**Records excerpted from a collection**
»»
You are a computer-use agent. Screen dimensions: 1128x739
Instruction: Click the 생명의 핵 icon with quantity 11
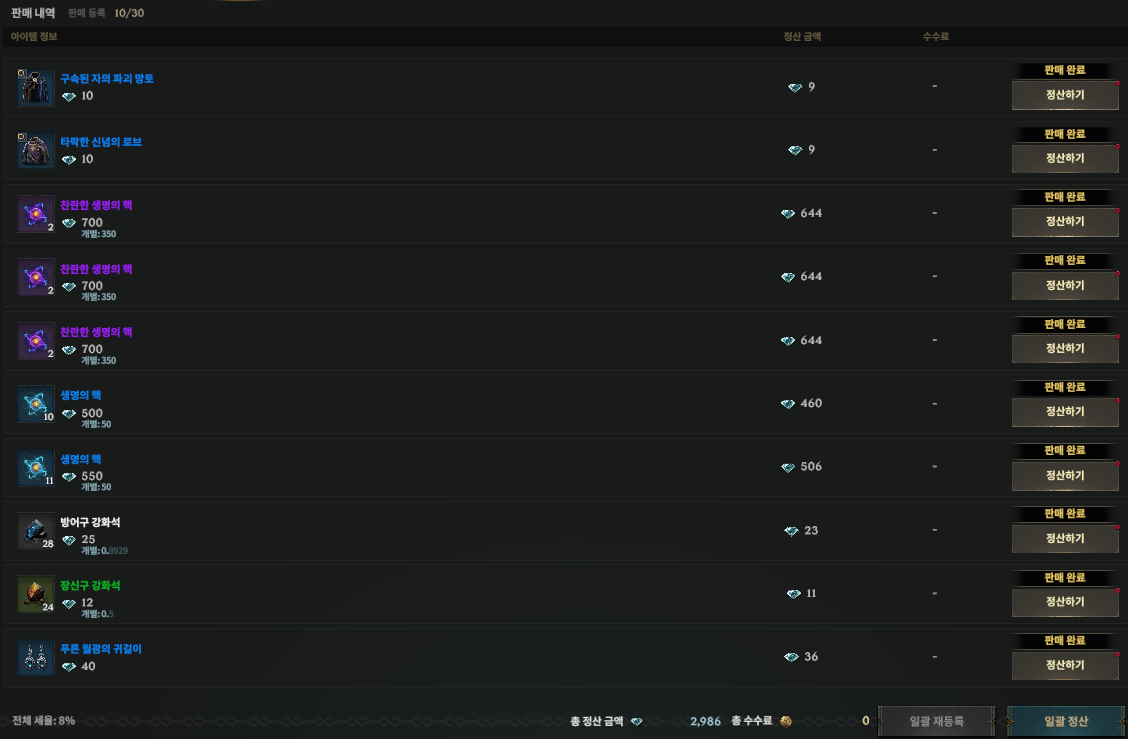(36, 468)
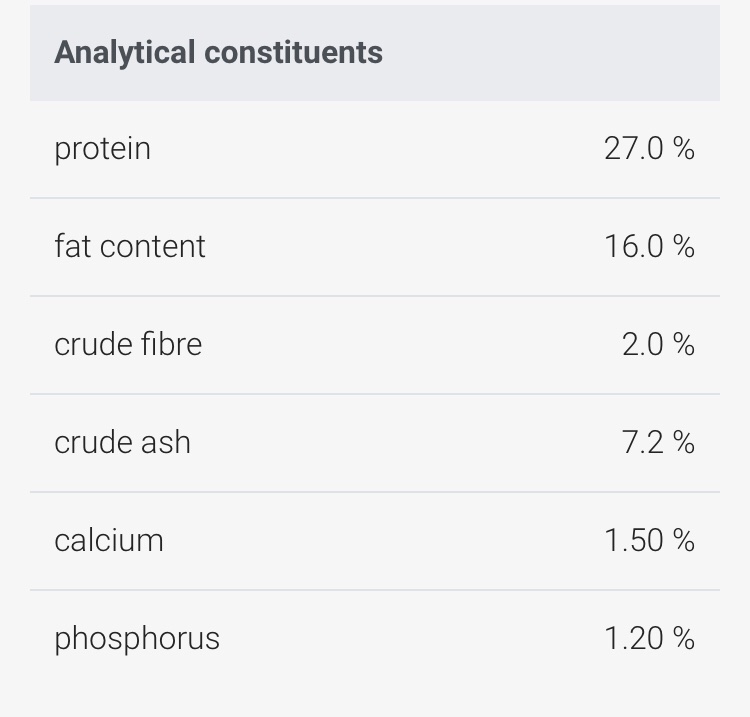Click the empty right side of the header bar
This screenshot has height=717, width=750.
coord(550,53)
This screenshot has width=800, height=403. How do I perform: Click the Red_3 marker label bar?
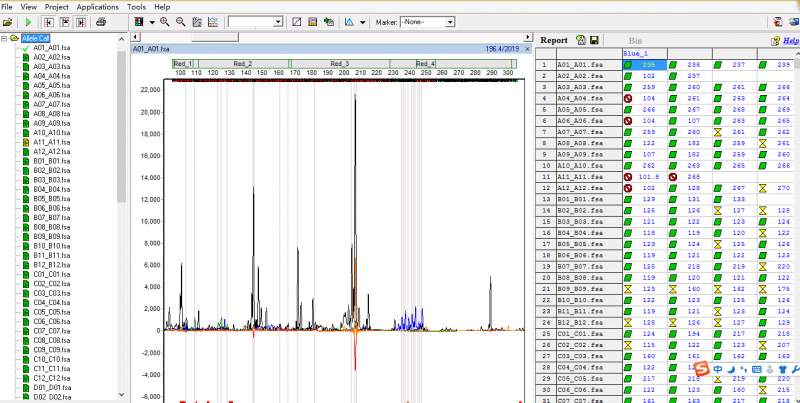tap(339, 63)
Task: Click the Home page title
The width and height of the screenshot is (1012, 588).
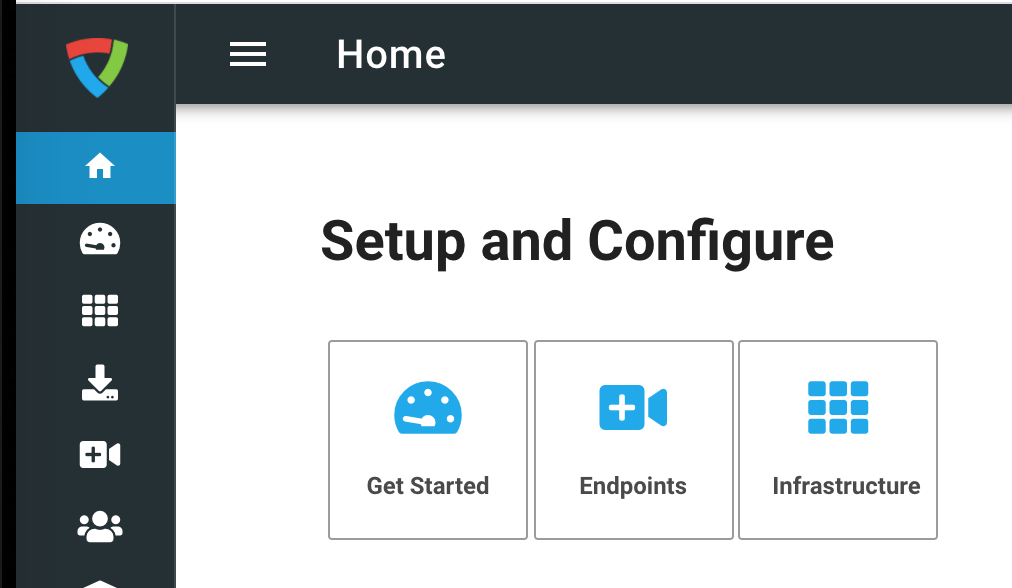Action: pyautogui.click(x=391, y=54)
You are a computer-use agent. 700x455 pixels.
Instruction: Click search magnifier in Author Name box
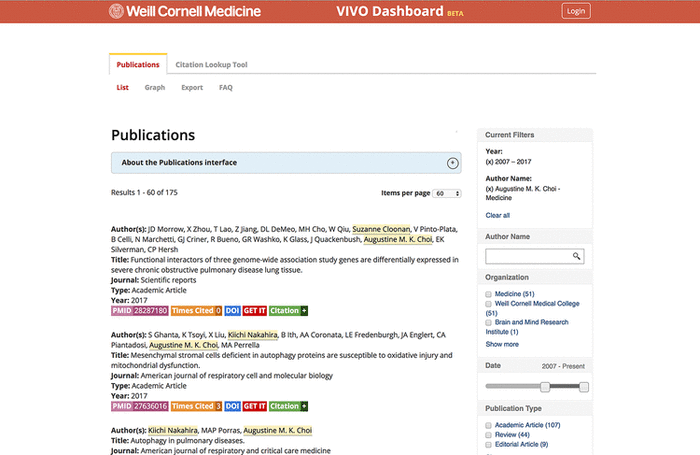(577, 257)
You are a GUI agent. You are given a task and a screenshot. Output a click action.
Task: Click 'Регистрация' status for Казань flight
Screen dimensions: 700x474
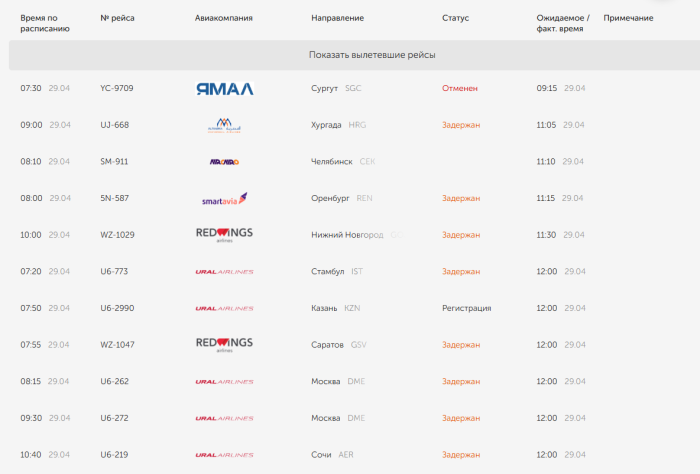(x=466, y=308)
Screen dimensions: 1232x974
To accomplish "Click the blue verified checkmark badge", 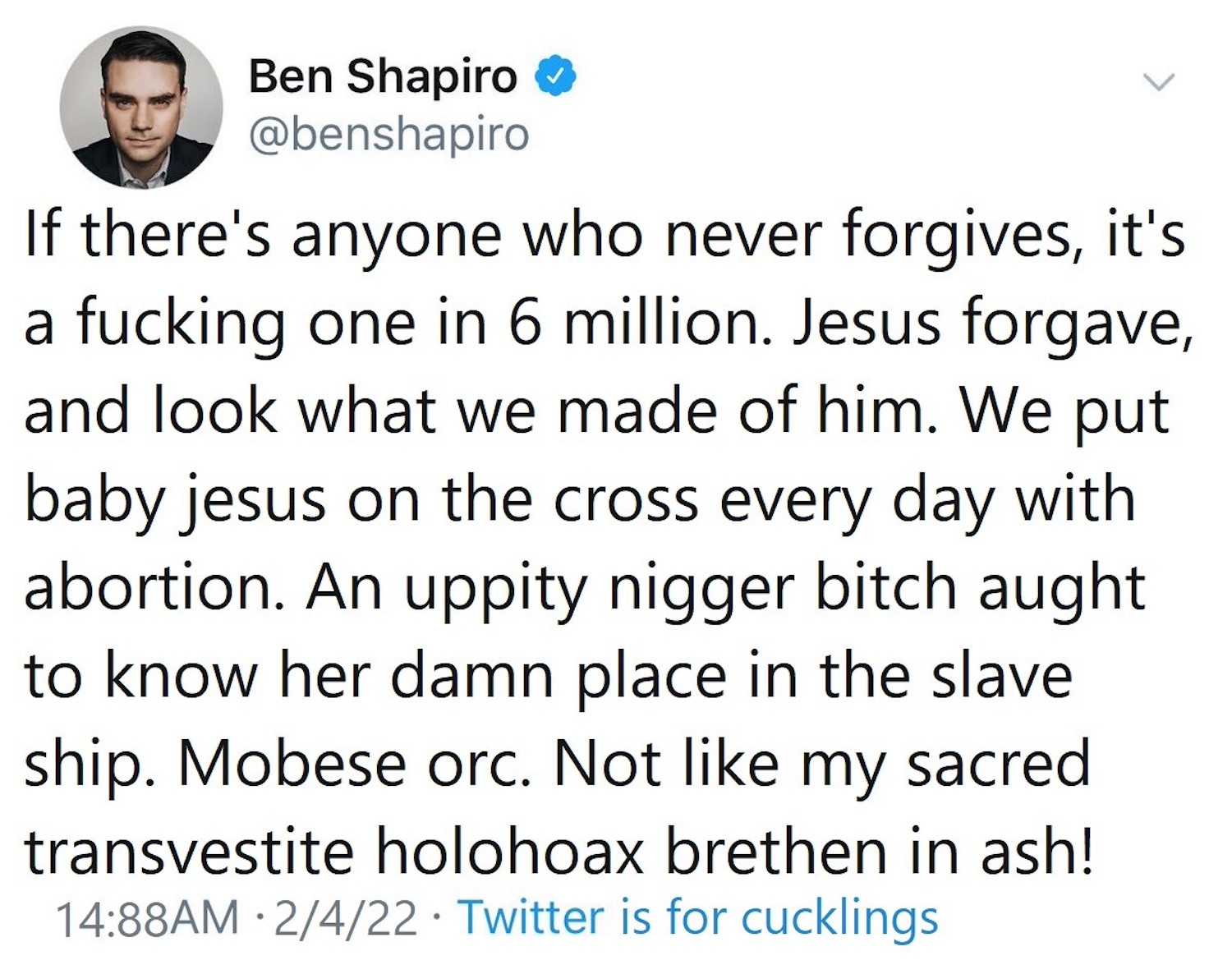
««
**EXERCISE AIM**
For the entries shown above, tally every line containing the word "computer". Report the tally and nothing else.

**OUTPUT FOR THIS EXERCISE**
2